## Problem to work on
Transcribe every record in full, keeping it exactly the same.

-- Data for analysis follows --

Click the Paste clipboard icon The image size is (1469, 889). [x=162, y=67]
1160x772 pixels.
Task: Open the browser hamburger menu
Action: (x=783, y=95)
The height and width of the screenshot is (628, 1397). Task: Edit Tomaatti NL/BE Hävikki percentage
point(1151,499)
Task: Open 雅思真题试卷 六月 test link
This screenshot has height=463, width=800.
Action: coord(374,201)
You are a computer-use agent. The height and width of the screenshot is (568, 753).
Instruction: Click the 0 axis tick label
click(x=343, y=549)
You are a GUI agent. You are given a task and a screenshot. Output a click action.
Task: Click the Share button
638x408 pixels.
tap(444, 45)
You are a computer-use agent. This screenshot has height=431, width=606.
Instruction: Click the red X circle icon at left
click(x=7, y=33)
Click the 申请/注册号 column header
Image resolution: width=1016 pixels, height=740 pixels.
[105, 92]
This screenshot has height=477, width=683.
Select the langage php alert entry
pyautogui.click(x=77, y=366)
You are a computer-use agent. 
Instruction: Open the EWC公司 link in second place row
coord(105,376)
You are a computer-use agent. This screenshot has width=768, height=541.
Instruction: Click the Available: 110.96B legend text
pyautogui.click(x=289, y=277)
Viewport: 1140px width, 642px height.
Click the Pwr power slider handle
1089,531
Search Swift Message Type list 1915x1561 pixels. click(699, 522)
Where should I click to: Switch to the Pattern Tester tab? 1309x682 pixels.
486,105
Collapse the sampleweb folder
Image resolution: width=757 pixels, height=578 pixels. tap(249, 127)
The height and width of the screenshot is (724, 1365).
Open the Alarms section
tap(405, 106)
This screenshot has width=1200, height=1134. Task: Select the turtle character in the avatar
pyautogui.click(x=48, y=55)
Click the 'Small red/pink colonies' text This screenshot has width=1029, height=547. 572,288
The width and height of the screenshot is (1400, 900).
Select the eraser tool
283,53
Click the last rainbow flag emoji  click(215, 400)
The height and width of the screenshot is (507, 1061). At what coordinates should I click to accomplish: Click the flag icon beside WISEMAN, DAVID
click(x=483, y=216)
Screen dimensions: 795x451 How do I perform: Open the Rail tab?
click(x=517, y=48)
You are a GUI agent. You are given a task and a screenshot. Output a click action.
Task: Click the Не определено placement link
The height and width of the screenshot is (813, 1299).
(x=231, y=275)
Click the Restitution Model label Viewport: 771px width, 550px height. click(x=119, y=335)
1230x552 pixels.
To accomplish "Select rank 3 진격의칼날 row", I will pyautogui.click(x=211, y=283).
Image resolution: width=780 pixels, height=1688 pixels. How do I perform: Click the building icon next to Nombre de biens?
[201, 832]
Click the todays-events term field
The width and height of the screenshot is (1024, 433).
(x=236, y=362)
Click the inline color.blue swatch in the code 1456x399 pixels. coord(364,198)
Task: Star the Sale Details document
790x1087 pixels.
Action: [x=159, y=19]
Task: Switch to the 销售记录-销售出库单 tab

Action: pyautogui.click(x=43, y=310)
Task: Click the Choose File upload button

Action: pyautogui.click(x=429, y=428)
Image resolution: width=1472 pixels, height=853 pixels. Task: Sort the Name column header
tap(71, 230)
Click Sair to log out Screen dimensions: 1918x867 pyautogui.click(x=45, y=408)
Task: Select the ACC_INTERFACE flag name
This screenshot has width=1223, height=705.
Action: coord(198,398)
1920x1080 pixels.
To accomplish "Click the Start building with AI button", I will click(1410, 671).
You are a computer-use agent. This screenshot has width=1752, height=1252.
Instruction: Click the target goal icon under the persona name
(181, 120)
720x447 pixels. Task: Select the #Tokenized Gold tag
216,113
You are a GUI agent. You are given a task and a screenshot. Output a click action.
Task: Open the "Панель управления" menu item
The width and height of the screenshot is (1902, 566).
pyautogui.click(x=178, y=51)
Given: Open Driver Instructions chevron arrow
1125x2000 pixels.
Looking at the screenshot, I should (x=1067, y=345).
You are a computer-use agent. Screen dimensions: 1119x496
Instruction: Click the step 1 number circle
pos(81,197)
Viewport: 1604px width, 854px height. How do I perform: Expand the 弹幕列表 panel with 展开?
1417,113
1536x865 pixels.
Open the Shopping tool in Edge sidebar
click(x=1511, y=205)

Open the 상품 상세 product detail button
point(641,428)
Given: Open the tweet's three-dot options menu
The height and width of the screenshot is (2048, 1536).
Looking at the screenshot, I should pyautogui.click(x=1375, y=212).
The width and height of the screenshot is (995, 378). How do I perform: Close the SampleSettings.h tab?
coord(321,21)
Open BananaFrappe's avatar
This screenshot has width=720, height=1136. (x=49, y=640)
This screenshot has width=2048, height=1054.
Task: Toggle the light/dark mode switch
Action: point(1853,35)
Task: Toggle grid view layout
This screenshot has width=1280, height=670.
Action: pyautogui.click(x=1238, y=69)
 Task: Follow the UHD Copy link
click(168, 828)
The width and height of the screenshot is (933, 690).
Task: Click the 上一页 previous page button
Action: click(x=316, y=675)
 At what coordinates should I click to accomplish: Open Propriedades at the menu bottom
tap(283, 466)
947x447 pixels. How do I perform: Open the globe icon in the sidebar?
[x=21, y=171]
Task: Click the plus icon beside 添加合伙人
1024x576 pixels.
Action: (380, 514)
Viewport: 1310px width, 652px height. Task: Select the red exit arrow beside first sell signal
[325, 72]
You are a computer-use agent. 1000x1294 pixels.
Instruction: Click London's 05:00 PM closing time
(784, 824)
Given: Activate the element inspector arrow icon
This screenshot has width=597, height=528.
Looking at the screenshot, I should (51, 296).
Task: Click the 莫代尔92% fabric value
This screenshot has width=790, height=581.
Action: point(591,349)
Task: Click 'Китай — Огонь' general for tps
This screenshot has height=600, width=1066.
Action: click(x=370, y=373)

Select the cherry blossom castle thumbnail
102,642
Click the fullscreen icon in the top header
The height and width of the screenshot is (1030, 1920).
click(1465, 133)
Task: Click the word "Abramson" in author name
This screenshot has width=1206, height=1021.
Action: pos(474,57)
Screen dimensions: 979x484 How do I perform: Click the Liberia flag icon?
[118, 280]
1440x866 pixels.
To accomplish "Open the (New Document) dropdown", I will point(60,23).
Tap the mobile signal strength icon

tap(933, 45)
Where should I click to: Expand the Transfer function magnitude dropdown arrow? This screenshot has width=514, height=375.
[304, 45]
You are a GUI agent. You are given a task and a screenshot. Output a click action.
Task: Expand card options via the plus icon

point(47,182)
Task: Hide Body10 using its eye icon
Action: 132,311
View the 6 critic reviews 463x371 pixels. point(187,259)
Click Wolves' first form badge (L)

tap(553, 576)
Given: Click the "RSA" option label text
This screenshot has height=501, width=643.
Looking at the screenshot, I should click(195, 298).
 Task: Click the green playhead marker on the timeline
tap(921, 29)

-- Data for analysis concluded --

## Result of the task
Click the Paste clipboard icon The image size is (1469, 889). [x=162, y=67]
1160x772 pixels.
Task: Open the browser hamburger menu
Action: (x=783, y=95)
The height and width of the screenshot is (628, 1397). Task: Edit Tomaatti NL/BE Hävikki percentage
point(1151,499)
Task: Open 雅思真题试卷 六月 test link
This screenshot has height=463, width=800.
Action: coord(374,201)
You are a computer-use agent. The height and width of the screenshot is (568, 753).
Instruction: Click the 0 axis tick label
click(x=343, y=549)
You are a GUI agent. You are given a task and a screenshot. Output a click action.
Task: Click the Share button
638x408 pixels.
tap(444, 45)
You are a computer-use agent. This screenshot has height=431, width=606.
Instruction: Click the red X circle icon at left
click(x=7, y=33)
Click the 申请/注册号 column header
Image resolution: width=1016 pixels, height=740 pixels.
[105, 92]
This screenshot has height=477, width=683.
Select the langage php alert entry
pyautogui.click(x=77, y=366)
You are a computer-use agent. 
Instruction: Open the EWC公司 link in second place row
coord(105,376)
You are a computer-use agent. This screenshot has width=768, height=541.
Instruction: Click the Available: 110.96B legend text
pyautogui.click(x=289, y=277)
Viewport: 1140px width, 642px height.
Click the Pwr power slider handle
1089,531
Search Swift Message Type list 1915x1561 pixels. click(699, 522)
Where should I click to: Switch to the Pattern Tester tab? 1309x682 pixels.
486,105
Collapse the sampleweb folder
Image resolution: width=757 pixels, height=578 pixels. tap(249, 127)
The height and width of the screenshot is (724, 1365).
Open the Alarms section
tap(405, 106)
This screenshot has width=1200, height=1134. Task: Select the turtle character in the avatar
pyautogui.click(x=48, y=55)
Click the 'Small red/pink colonies' text This screenshot has width=1029, height=547. 572,288
The width and height of the screenshot is (1400, 900).
Select the eraser tool
283,53
Click the last rainbow flag emoji  click(215, 400)
The height and width of the screenshot is (507, 1061). At what coordinates should I click to accomplish: Click the flag icon beside WISEMAN, DAVID
click(x=483, y=216)
Screen dimensions: 795x451 How do I perform: Open the Rail tab?
click(x=517, y=48)
You are a GUI agent. You are given a task and a screenshot. Output a click action.
Task: Click the Не определено placement link
The height and width of the screenshot is (813, 1299).
(x=231, y=275)
Click the Restitution Model label Viewport: 771px width, 550px height. click(x=119, y=335)
1230x552 pixels.
To accomplish "Select rank 3 진격의칼날 row", I will pyautogui.click(x=211, y=283).
Image resolution: width=780 pixels, height=1688 pixels. How do I perform: Click the building icon next to Nombre de biens?
[201, 832]
Click the todays-events term field
The width and height of the screenshot is (1024, 433).
(x=236, y=362)
Click the inline color.blue swatch in the code 1456x399 pixels. coord(364,198)
Task: Star the Sale Details document
790x1087 pixels.
Action: [x=159, y=19]
Task: Switch to the 销售记录-销售出库单 tab

Action: pyautogui.click(x=43, y=310)
Task: Click the Choose File upload button

Action: pyautogui.click(x=429, y=428)
Image resolution: width=1472 pixels, height=853 pixels. Task: Sort the Name column header
tap(71, 230)
Click Sair to log out Screen dimensions: 1918x867 pyautogui.click(x=45, y=408)
Task: Select the ACC_INTERFACE flag name
This screenshot has width=1223, height=705.
Action: coord(198,398)
1920x1080 pixels.
To accomplish "Click the Start building with AI button", I will click(1410, 671).
You are a computer-use agent. This screenshot has width=1752, height=1252.
Instruction: Click the target goal icon under the persona name
(181, 120)
720x447 pixels. Task: Select the #Tokenized Gold tag
216,113
You are a GUI agent. You are given a task and a screenshot. Output a click action.
Task: Open the "Панель управления" menu item
The width and height of the screenshot is (1902, 566).
pyautogui.click(x=178, y=51)
Given: Open Driver Instructions chevron arrow
1125x2000 pixels.
Looking at the screenshot, I should (x=1067, y=345).
You are a computer-use agent. Screen dimensions: 1119x496
Instruction: Click the step 1 number circle
pos(81,197)
Viewport: 1604px width, 854px height. How do I perform: Expand the 弹幕列表 panel with 展开?
1417,113
1536x865 pixels.
Open the Shopping tool in Edge sidebar
click(x=1511, y=205)

Open the 상품 상세 product detail button
point(641,428)
Given: Open the tweet's three-dot options menu
The height and width of the screenshot is (2048, 1536).
Looking at the screenshot, I should pyautogui.click(x=1375, y=212).
The width and height of the screenshot is (995, 378). How do I perform: Close the SampleSettings.h tab?
coord(321,21)
Open BananaFrappe's avatar
This screenshot has width=720, height=1136. (x=49, y=640)
This screenshot has width=2048, height=1054.
Task: Toggle the light/dark mode switch
Action: point(1853,35)
Task: Toggle grid view layout
This screenshot has width=1280, height=670.
Action: pyautogui.click(x=1238, y=69)
 Task: Follow the UHD Copy link
click(168, 828)
The width and height of the screenshot is (933, 690).
Task: Click the 上一页 previous page button
Action: click(x=316, y=675)
 At what coordinates should I click to accomplish: Open Propriedades at the menu bottom
tap(283, 466)
947x447 pixels. How do I perform: Open the globe icon in the sidebar?
[x=21, y=171]
Task: Click the plus icon beside 添加合伙人
1024x576 pixels.
Action: (380, 514)
Viewport: 1310px width, 652px height. Task: Select the red exit arrow beside first sell signal
[325, 72]
You are a computer-use agent. 1000x1294 pixels.
Instruction: Click London's 05:00 PM closing time
(784, 824)
Given: Activate the element inspector arrow icon
This screenshot has width=597, height=528.
Looking at the screenshot, I should (51, 296).
Task: Click the 莫代尔92% fabric value
This screenshot has width=790, height=581.
Action: point(591,349)
Task: Click 'Китай — Огонь' general for tps
This screenshot has height=600, width=1066.
Action: click(x=370, y=373)

Select the cherry blossom castle thumbnail
102,642
Click the fullscreen icon in the top header
The height and width of the screenshot is (1030, 1920).
click(1465, 133)
Task: Click the word "Abramson" in author name
This screenshot has width=1206, height=1021.
Action: pos(474,57)
Screen dimensions: 979x484 How do I perform: Click the Liberia flag icon?
[118, 280]
1440x866 pixels.
To accomplish "Open the (New Document) dropdown", I will point(60,23).
Tap the mobile signal strength icon

tap(933, 45)
Where should I click to: Expand the Transfer function magnitude dropdown arrow? This screenshot has width=514, height=375.
[304, 45]
You are a GUI agent. You are given a task and a screenshot. Output a click action.
Task: Expand card options via the plus icon

point(47,182)
Task: Hide Body10 using its eye icon
Action: 132,311
View the 6 critic reviews 463x371 pixels. point(187,259)
Click Wolves' first form badge (L)

tap(553, 576)
Given: Click the "RSA" option label text
This screenshot has height=501, width=643.
Looking at the screenshot, I should click(195, 298).
 Task: Click the green playhead marker on the timeline
tap(921, 29)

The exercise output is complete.